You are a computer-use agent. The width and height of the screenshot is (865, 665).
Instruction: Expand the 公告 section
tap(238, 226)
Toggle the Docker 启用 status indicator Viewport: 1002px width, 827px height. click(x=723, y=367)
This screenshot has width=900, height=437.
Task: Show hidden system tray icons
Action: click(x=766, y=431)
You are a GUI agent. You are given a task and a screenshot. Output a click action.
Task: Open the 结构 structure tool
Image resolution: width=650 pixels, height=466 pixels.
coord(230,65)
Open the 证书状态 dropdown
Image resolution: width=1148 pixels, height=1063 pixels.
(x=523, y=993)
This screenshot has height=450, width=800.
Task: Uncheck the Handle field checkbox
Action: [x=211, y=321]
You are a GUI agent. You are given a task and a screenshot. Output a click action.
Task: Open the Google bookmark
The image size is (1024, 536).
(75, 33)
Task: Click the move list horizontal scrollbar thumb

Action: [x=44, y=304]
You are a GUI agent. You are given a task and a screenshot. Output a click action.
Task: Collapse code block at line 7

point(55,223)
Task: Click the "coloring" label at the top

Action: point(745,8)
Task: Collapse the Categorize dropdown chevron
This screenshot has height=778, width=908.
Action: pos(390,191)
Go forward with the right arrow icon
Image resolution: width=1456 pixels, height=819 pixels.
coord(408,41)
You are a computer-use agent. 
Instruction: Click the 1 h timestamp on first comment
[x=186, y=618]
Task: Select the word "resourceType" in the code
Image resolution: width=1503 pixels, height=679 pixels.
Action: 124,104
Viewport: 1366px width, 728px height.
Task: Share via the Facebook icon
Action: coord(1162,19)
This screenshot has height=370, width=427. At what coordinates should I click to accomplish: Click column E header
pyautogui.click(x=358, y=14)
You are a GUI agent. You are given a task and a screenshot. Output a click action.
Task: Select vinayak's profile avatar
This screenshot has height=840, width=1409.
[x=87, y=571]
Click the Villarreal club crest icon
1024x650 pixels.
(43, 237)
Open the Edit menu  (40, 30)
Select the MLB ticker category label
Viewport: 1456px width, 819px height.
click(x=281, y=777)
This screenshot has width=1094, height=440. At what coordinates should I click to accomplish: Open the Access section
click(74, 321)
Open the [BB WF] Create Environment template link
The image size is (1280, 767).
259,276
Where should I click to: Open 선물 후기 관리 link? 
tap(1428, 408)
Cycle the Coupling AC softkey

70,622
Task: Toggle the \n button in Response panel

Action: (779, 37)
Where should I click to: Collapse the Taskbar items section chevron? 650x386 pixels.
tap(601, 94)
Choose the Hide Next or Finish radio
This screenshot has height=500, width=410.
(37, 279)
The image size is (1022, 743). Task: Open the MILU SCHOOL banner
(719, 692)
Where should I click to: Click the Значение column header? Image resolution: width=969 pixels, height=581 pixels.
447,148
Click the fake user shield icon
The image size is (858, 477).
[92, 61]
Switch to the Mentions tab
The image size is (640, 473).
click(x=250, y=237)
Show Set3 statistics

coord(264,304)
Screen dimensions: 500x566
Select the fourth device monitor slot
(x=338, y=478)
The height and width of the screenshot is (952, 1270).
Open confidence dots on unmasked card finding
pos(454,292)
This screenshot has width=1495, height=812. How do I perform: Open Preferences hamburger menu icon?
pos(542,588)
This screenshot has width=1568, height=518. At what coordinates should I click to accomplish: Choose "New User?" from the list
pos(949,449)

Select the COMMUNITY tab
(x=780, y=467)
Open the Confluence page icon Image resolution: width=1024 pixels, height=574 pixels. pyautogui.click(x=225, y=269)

**Description of the task:**
Go through the material above, and wherever a line holds the word "computer", copy it.

**Exercise output:**
You are a computer-use agent. The width and height of the screenshot is (865, 665).
You are a computer-use agent. 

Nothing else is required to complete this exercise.